▸ **What the task requires**: The line with "Task: Click the Social Tourist logo avatar" through the last line of the entries: give these again exactly, and only these, without any pictures.

Stored data entries:
┄┄┄┄┄┄

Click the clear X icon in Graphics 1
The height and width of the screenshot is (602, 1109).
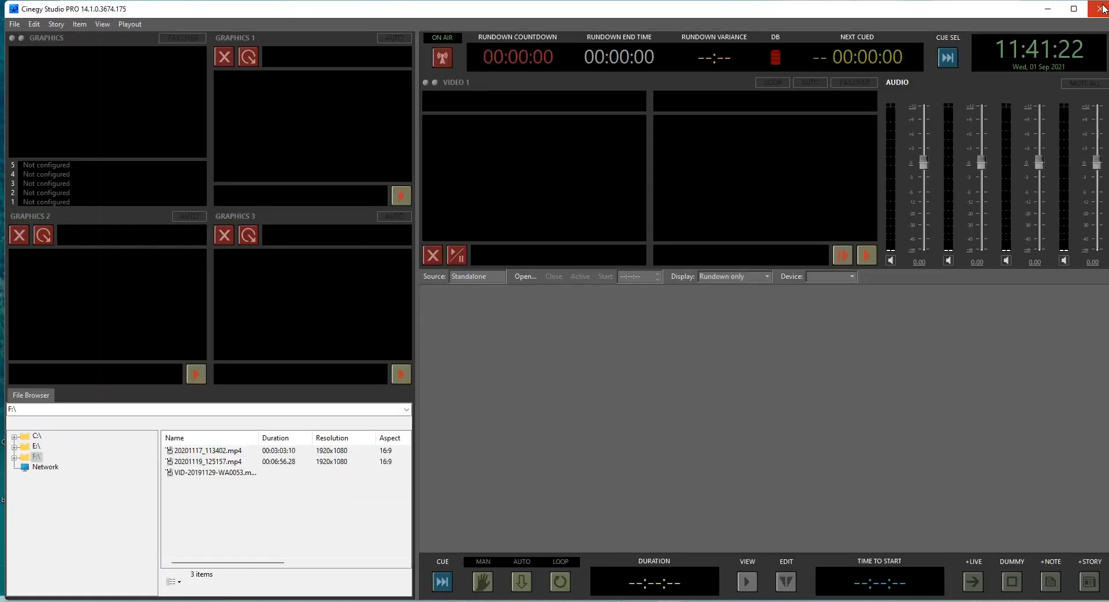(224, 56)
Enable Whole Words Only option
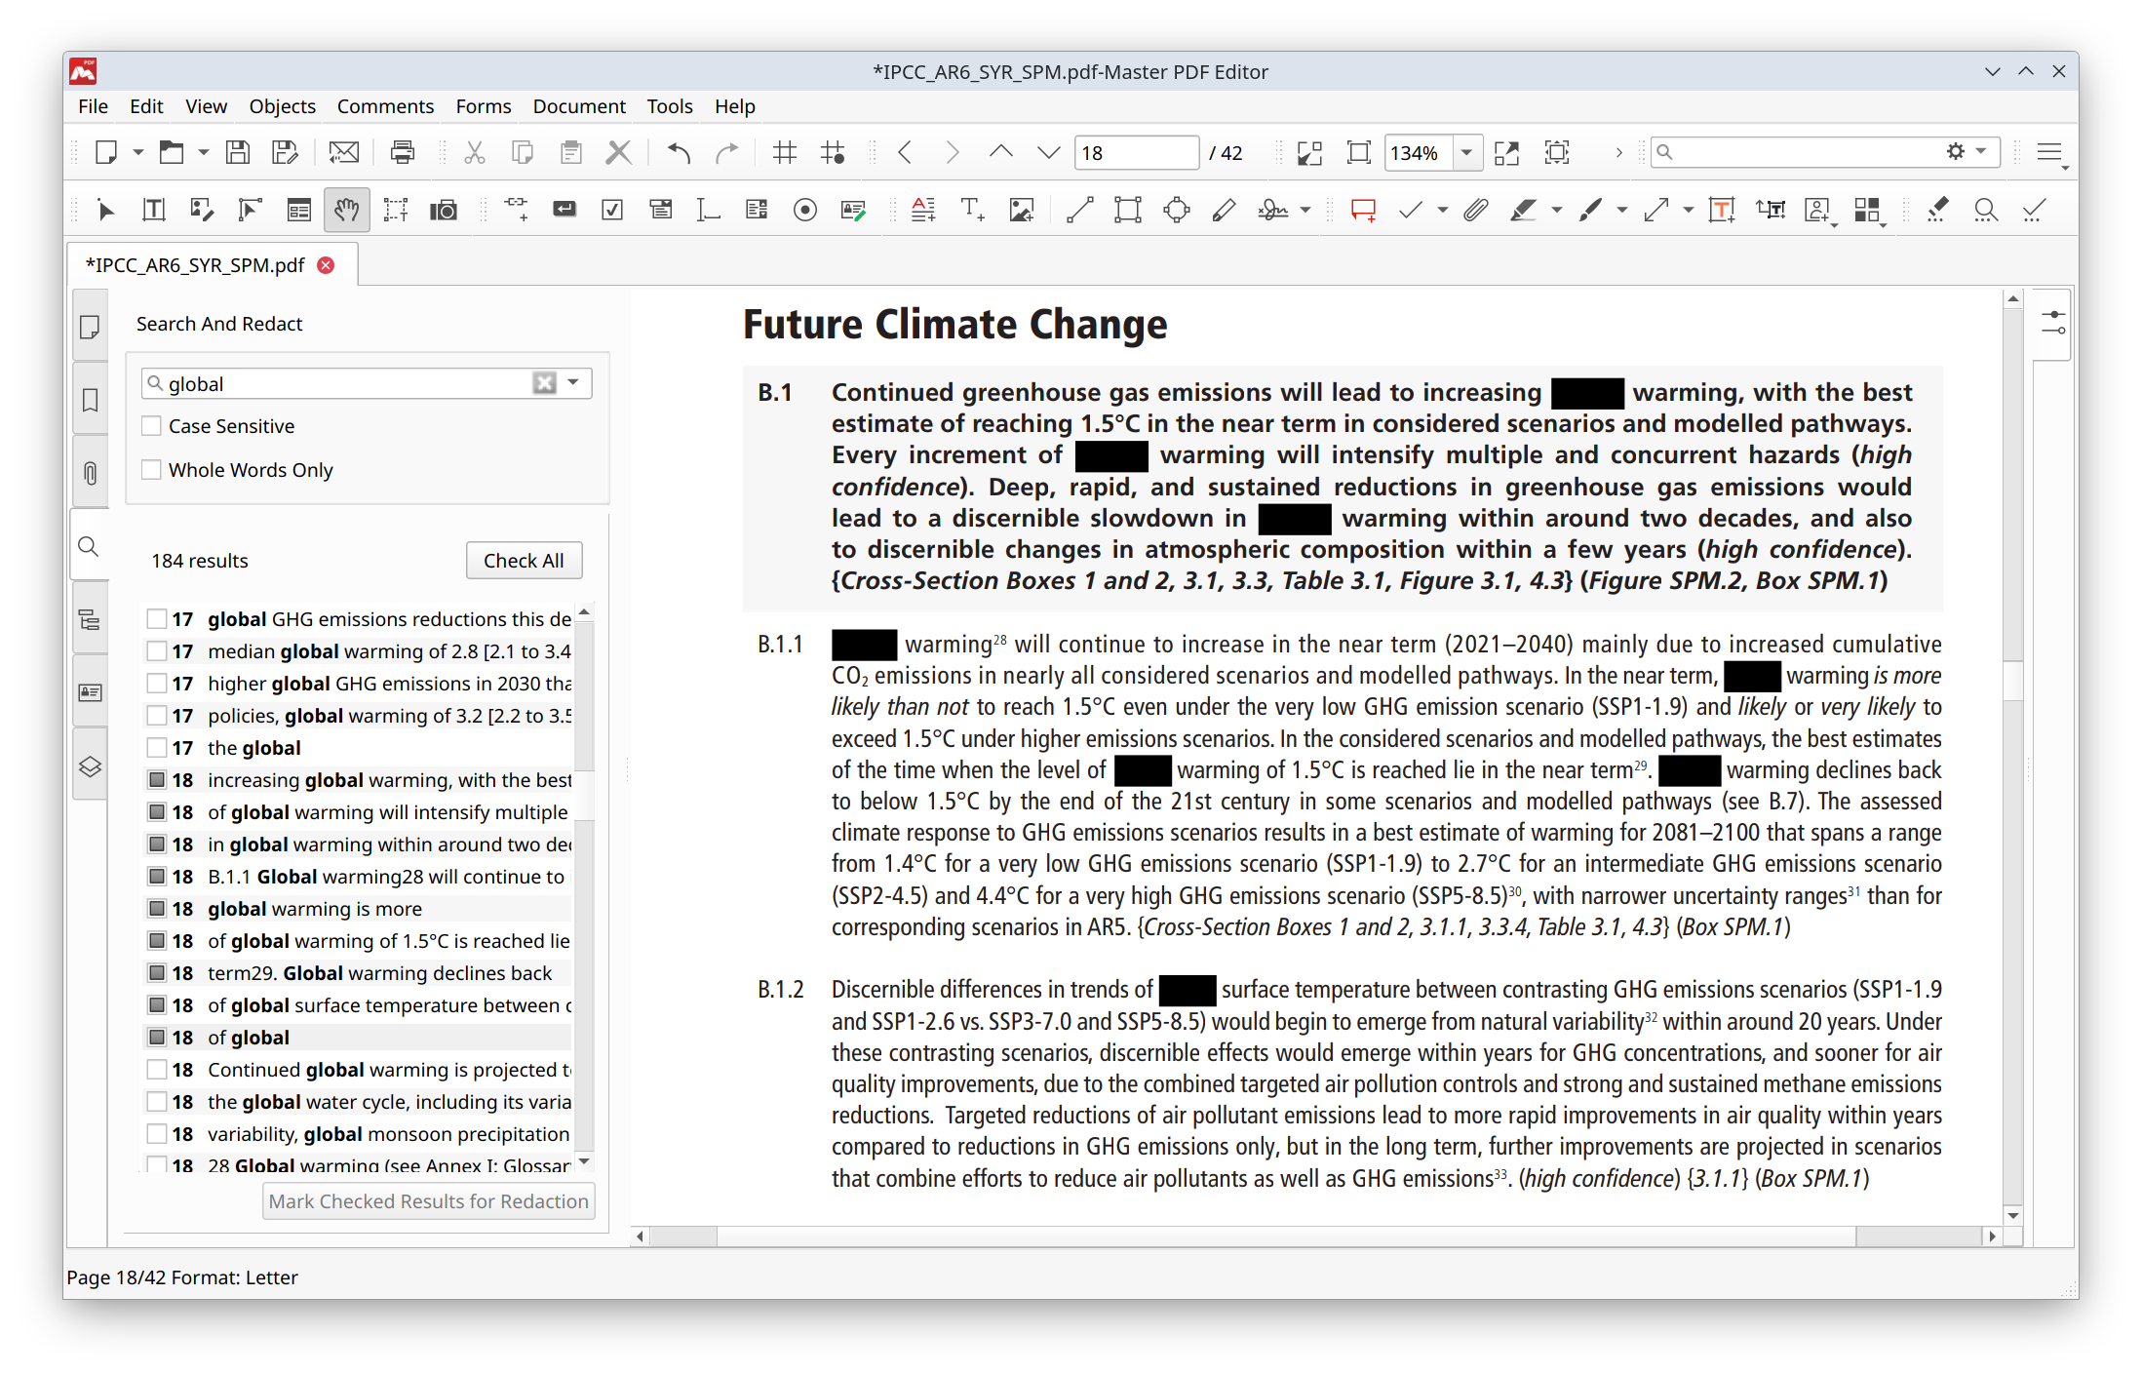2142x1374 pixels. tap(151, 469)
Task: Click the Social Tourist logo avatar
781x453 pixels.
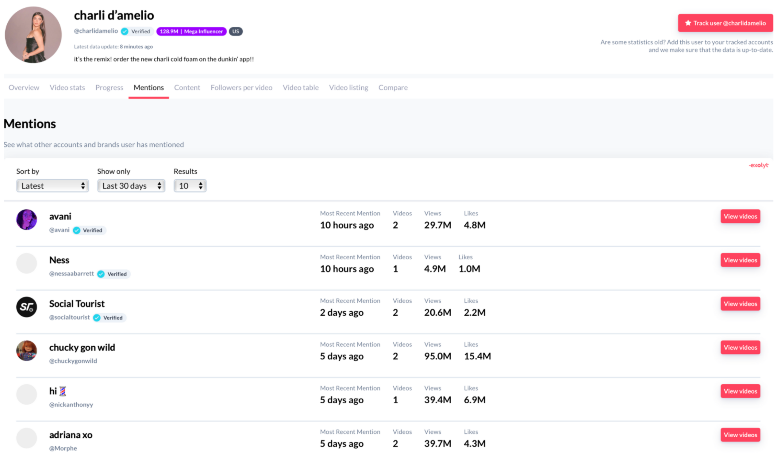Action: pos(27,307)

┄┄┄┄┄┄

▸ **Answer below**:
Task: Click the Social Tourist logo avatar
781x453 pixels.
Action: pos(27,307)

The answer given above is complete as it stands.